Bangalored: Say the word Bangalore,
and lost jobs is what American techies think of. In contrast,
Hyderabad, where Microsoft, Google, Oracle and Amazon have centres,
is not yet a swear word.
Diaspora: Every rich and hardscrabble
Andhraite wants, and incredibly manages, to get to the US; an
estimated 25 per cent of Indian IT professionals in the US today
are from Andhra Pradesh.
Rajat Gupta: In Hyderabad, where did
President Bush spend over an hour in his four-hour fleeting visit?

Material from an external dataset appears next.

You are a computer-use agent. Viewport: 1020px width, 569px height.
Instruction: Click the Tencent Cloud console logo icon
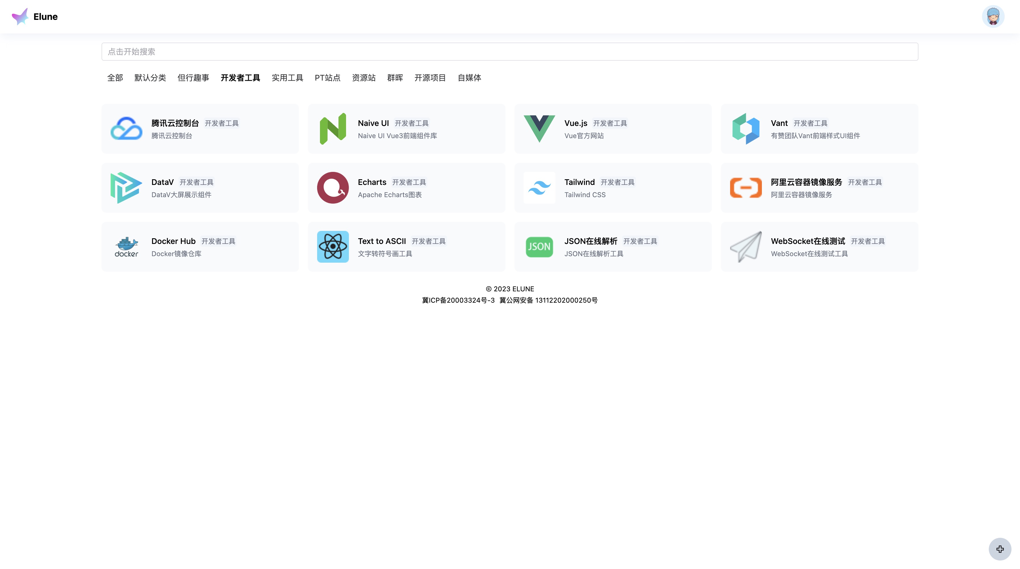(x=126, y=129)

At the Indian School of Business, a brainchild of, among others,
McKinsey's Rajat Gupta.
The Ongole Cattle: Don't forget Bush
is from Texas and, hence, a lover of all things bovine. Hyderabad's
Acharya N.G. Ranga Agricultural University showcased an exotic
Ongole bull. While Bush patted it, he asked more about a buffalo
from Haryana.
Power Politics: Andhra Pradesh is
ruled by the Congress Party as against Karnataka, where a sleepy
Congress-JD(S) coalition was recently ousted by the rival JD(S)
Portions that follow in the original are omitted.